**Assignment**
Could you copy each line of the listing that holds "screenshot"?

*** Data to use ***

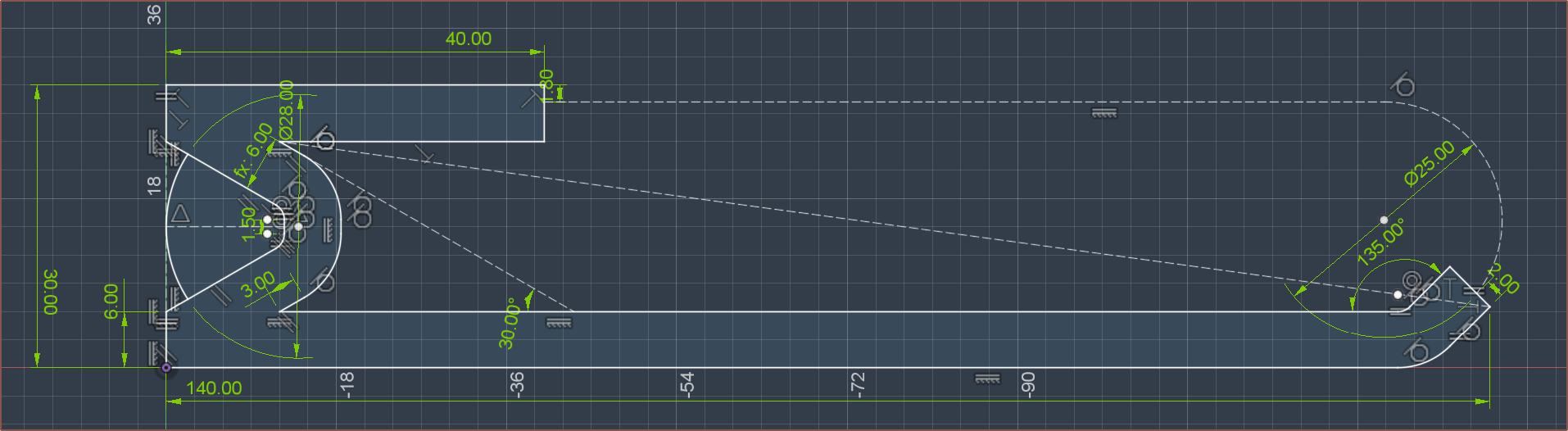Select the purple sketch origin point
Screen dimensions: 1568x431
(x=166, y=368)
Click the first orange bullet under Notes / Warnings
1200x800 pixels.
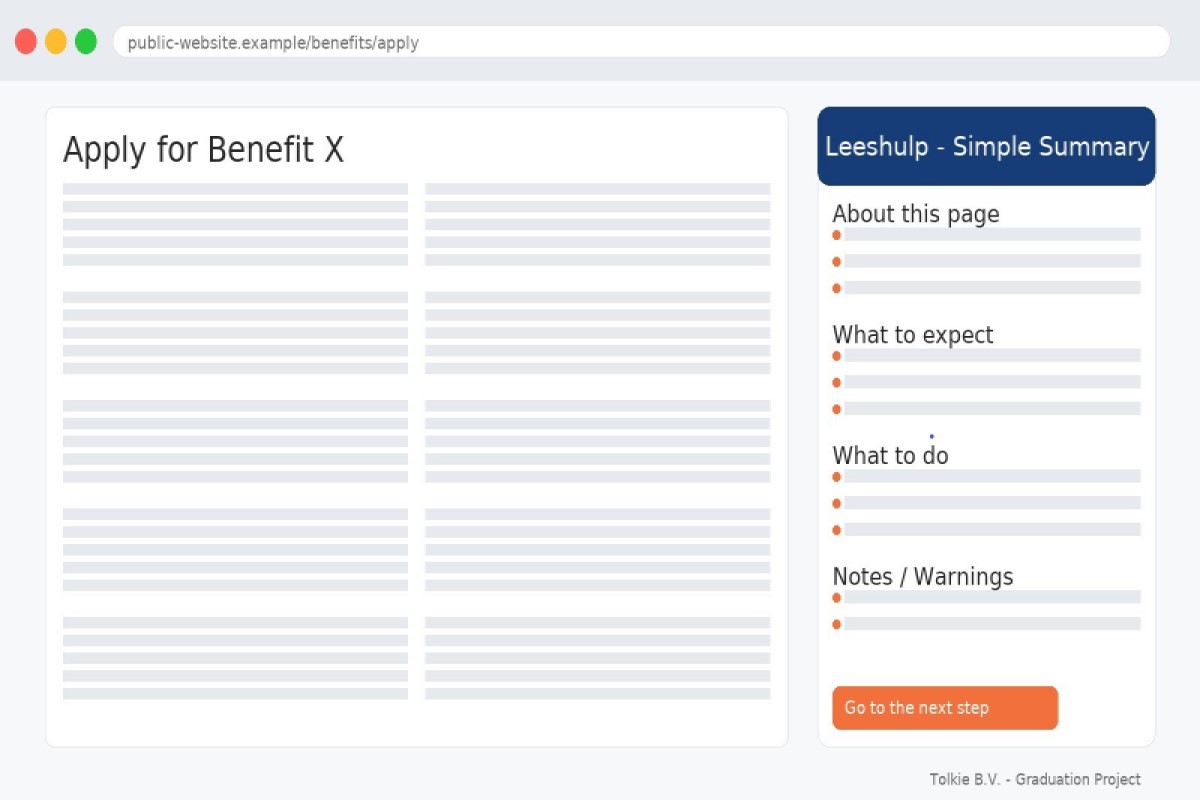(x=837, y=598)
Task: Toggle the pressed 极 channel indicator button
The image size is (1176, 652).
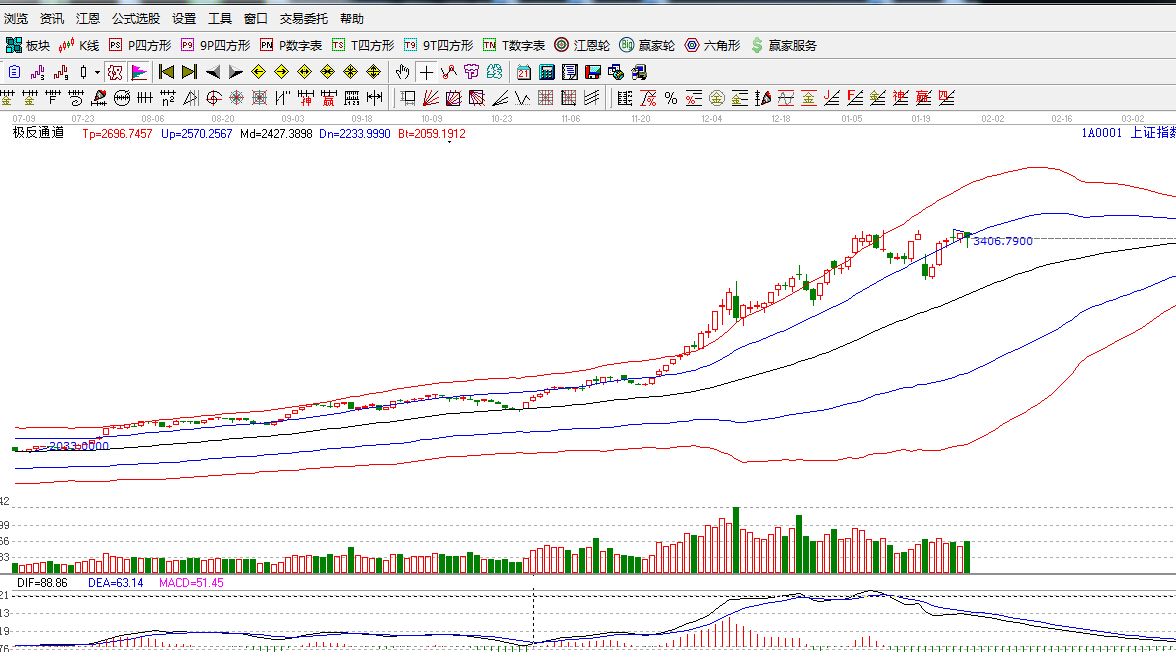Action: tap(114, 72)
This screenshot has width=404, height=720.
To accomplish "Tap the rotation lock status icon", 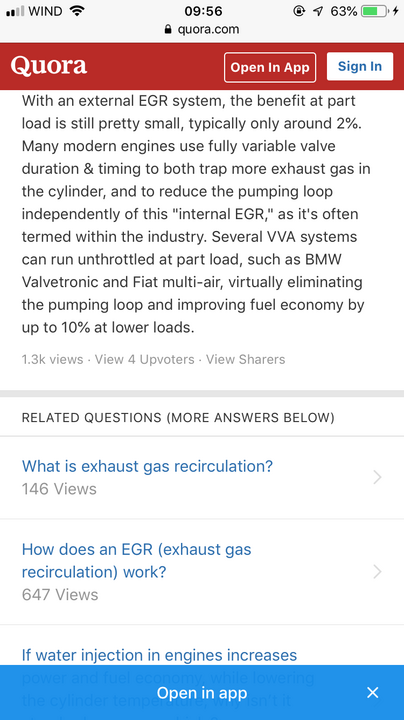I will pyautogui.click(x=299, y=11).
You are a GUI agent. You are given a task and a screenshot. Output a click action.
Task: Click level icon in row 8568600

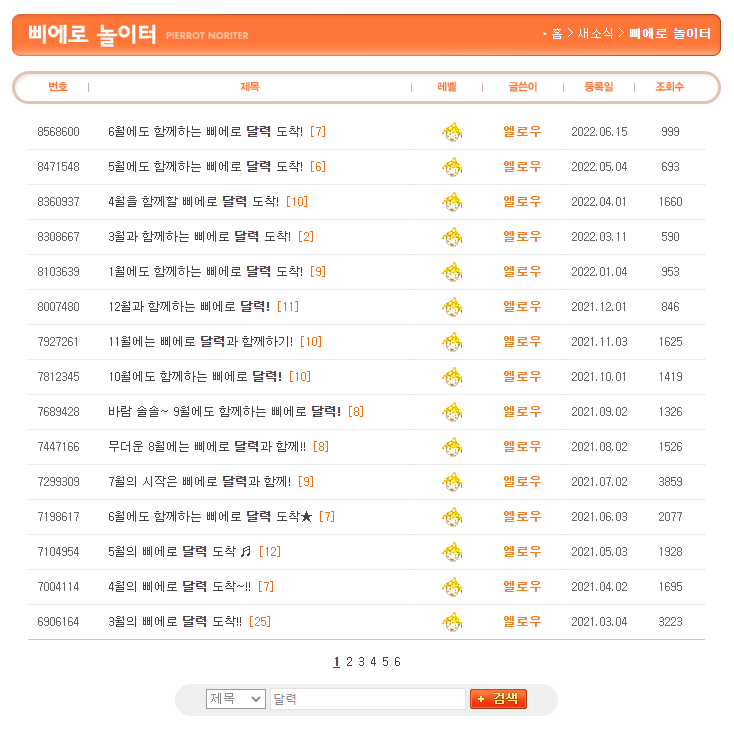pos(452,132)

***

**Solution to the problem**
This screenshot has width=404, height=720.
You are a GUI agent. You are given a task and a screenshot. Output a click action.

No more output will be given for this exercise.